While it may feel like you're being bombarded with RRSP ads encouraging you to make your 2014 contribution before the March 2nd deadline, don't forget about that other plan - the tax-free savings account, now in its sixth year. As of Jan. 1, you can sock away another $5,500 for 2015. Here are four TFSA tips that investors often overlook.

1. Contribution room is cumulative For individuals who have yet to open a TFSA, the cumulative total contribution room now stands at $36,500, consisting of $5,000 for calendar years 2009 through 2012 and $5,500 for 2013 through 2015. Of course, this assumes you turned 18 in at least 2009 (or earlier), the minimum age at which you can contribute to a TFSA.

2. Withdrawals can be recontributed Perhaps one of the most confusing rules is how TFSA withdrawals are treated when it comes to figuring out your contribution room.

The rule can be simplified as follows: the total dollar amount of TFSA withdrawals (which can be a mix of original contributions, income and gains on those contributions) gets added to your TFSA contribution room for the following calendar year.

Still confused? Let's say Katy contributed the maximum of $36,500 to her TFSA. On May 1, 2015, when her TFSA is worth $50,000, Katy decides to buy a new car and withdraws the full amount. Katy's TFSA contribution limit for 2016 will therefore be $55,500, consisting of the $50,000 withdrawn in 2015 plus the 2016 annual amount, assumed to be another $5,500.

If Katy were to contribute anything further in 2015, however, she will pay a penalty tax as she will not have the contribution room until next year.

3. Contributions "in-kind" If you don't have the cash lying around to fund your 2015 contribution, don't forget that you can contribute to your TFSA "in-kind" by transferring in securities from your non-registered account.

But keep in mind that if you are contributing a security with an accrued capital gain, a contribution in-kind will give rise to an immediate capital gain.

Unfortunately, the reverse is not true. If you are contributing an asset with an accrued loss to your TFSA, that loss will be denied.

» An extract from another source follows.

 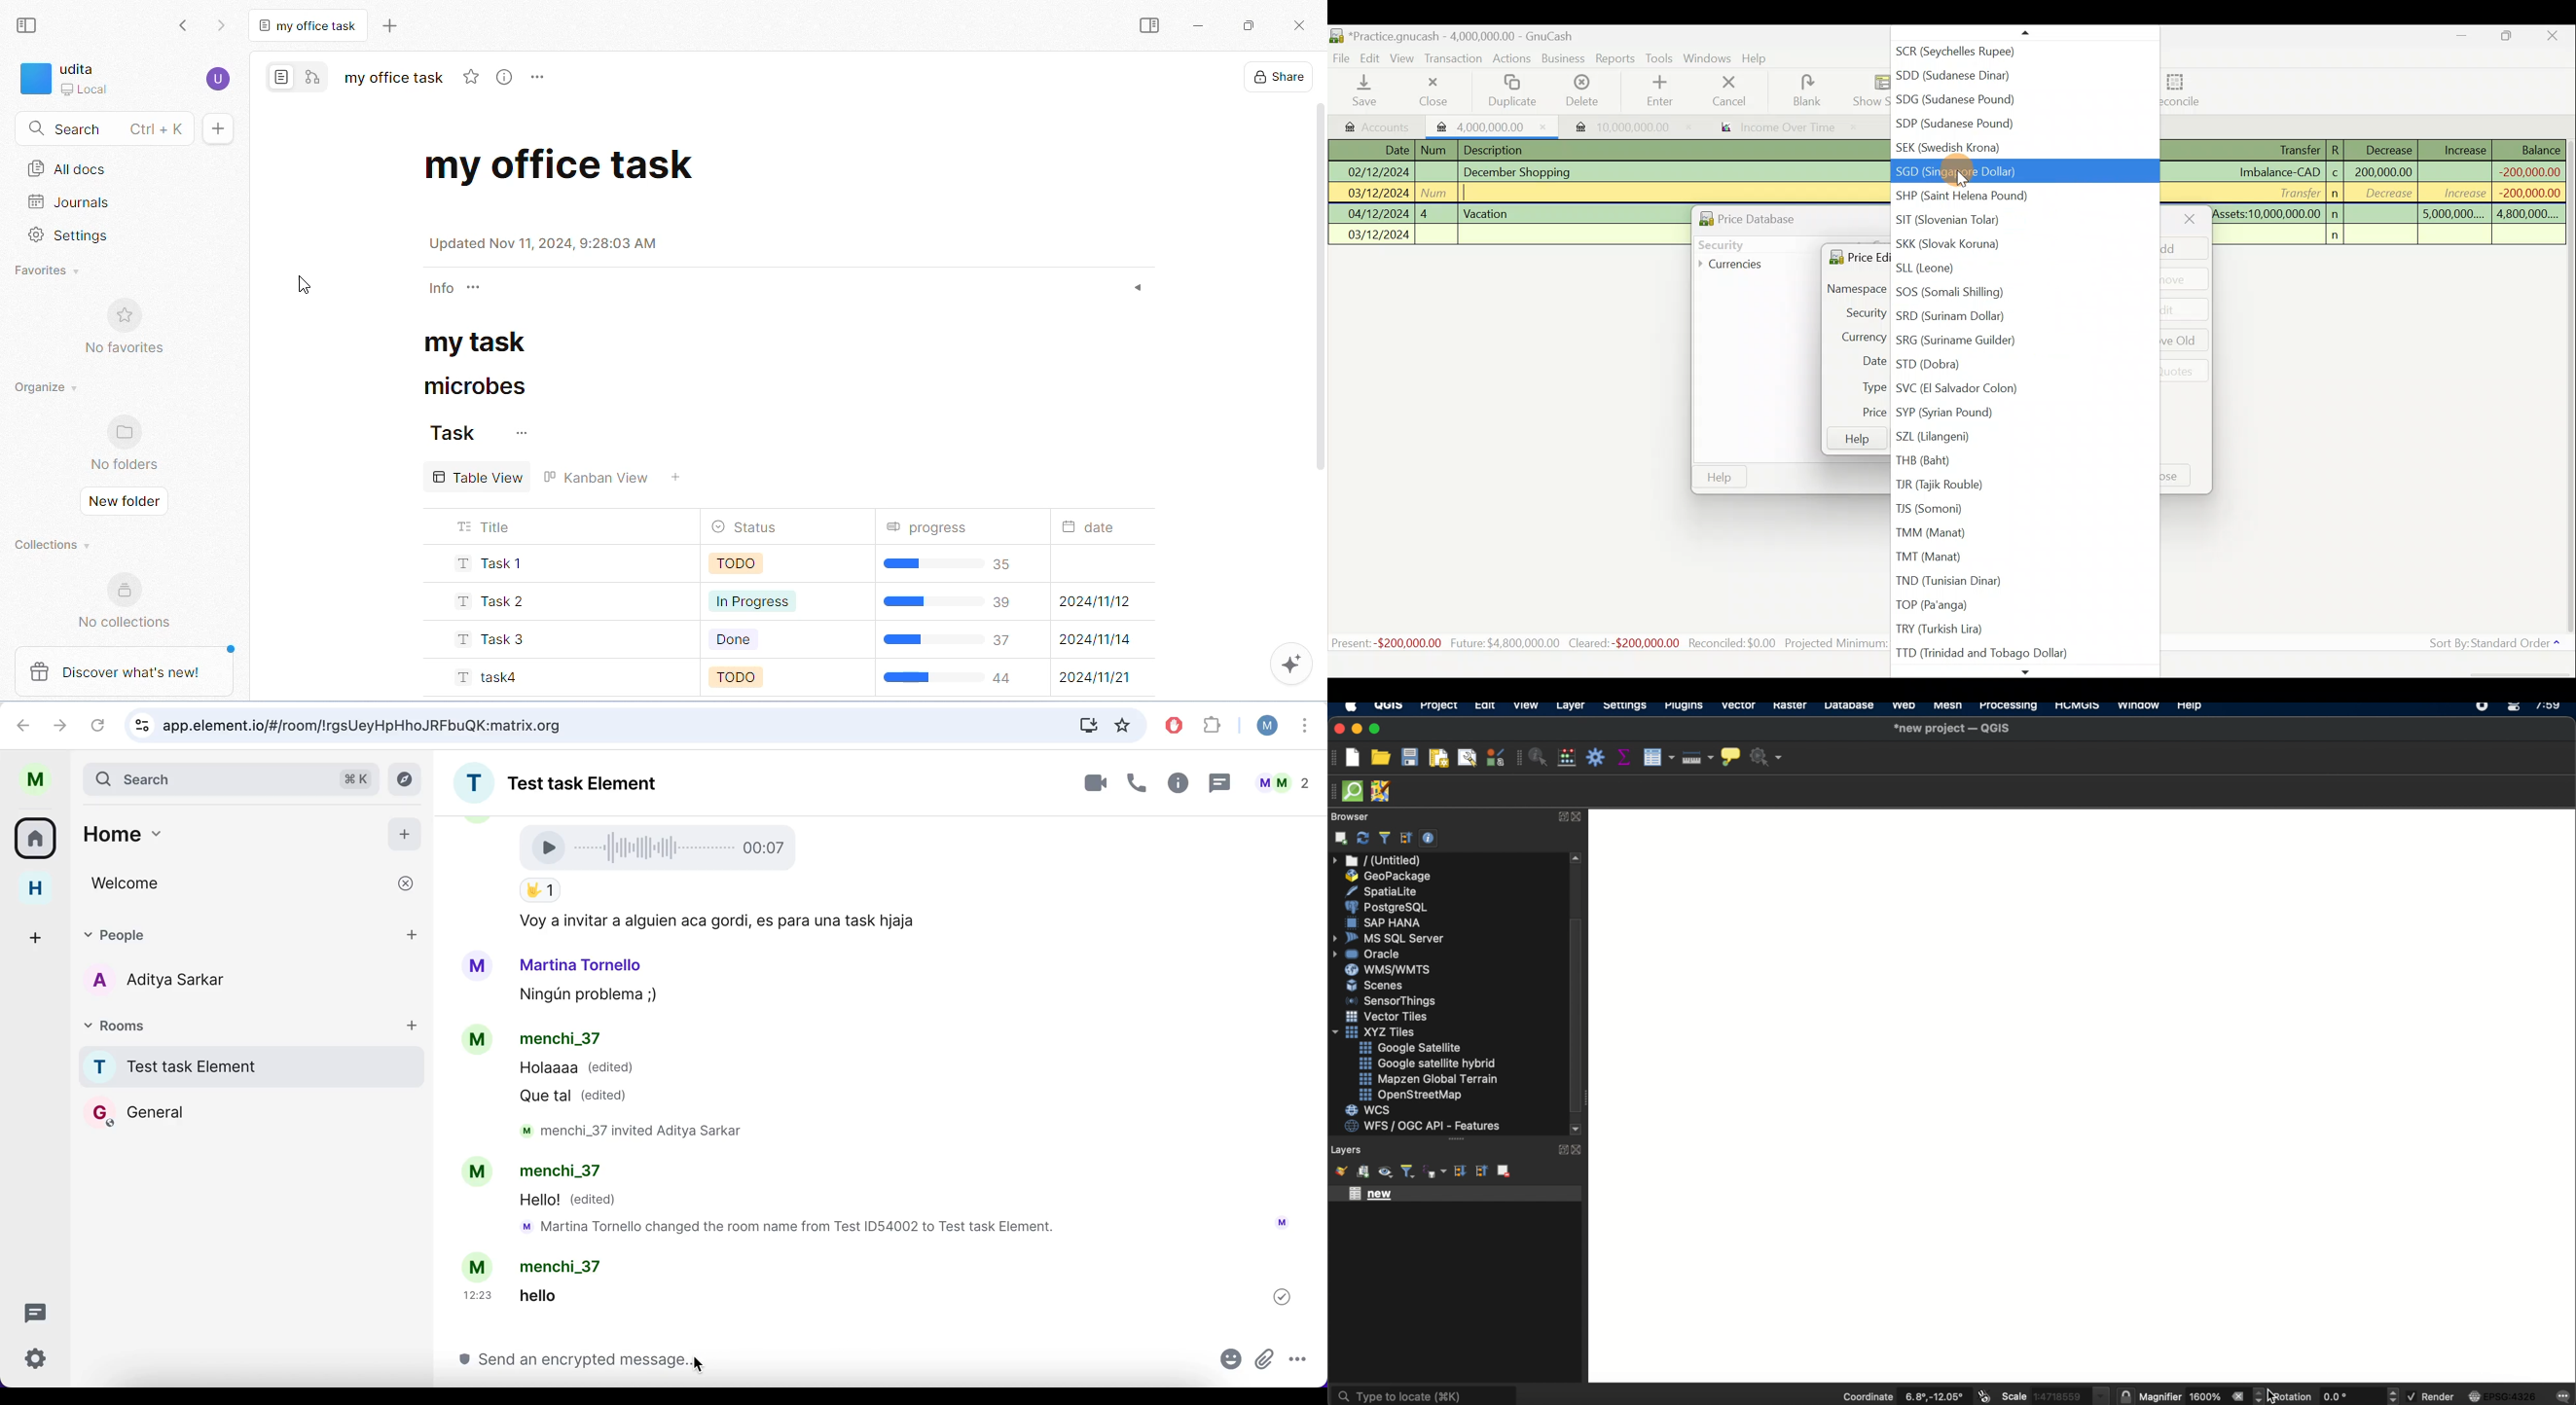 What do you see at coordinates (1740, 265) in the screenshot?
I see `Currencies` at bounding box center [1740, 265].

A better strategy would be to dispose of the underwater security first, recognize the capital loss, and contribute the proceeds of sale to your TFSA. Then, if you want to buy back that original security (in the hopes that it will rise), be sure to wait 30 days. If you don't, your capital loss will be disallowed. The "superficial loss" rule in the Tax Act doesn't permit you to claim a capital loss if you buy back the same security, either directly or in your RRSP, RRIF or TFSA, within that 30-day period.

4. You can keep your TFSA if you leave Canada Should you ever leave Canada and become a non-resident, there's no need to close your TFSA. From Canada's perspective, you can keep your TFSA and you won't pay Canadian tax on earnings or growth in the account, nor will you be taxed on withdrawals from your TFSA. Note that you won't generate any new TFSA contribution room for any calendar year throughout which you're a non-resident.

However, any withdrawals made while you're a non-resident will be added back to your TFSA contribution room in the following year (as discussed above) but will only be available to you if you move back to Canada.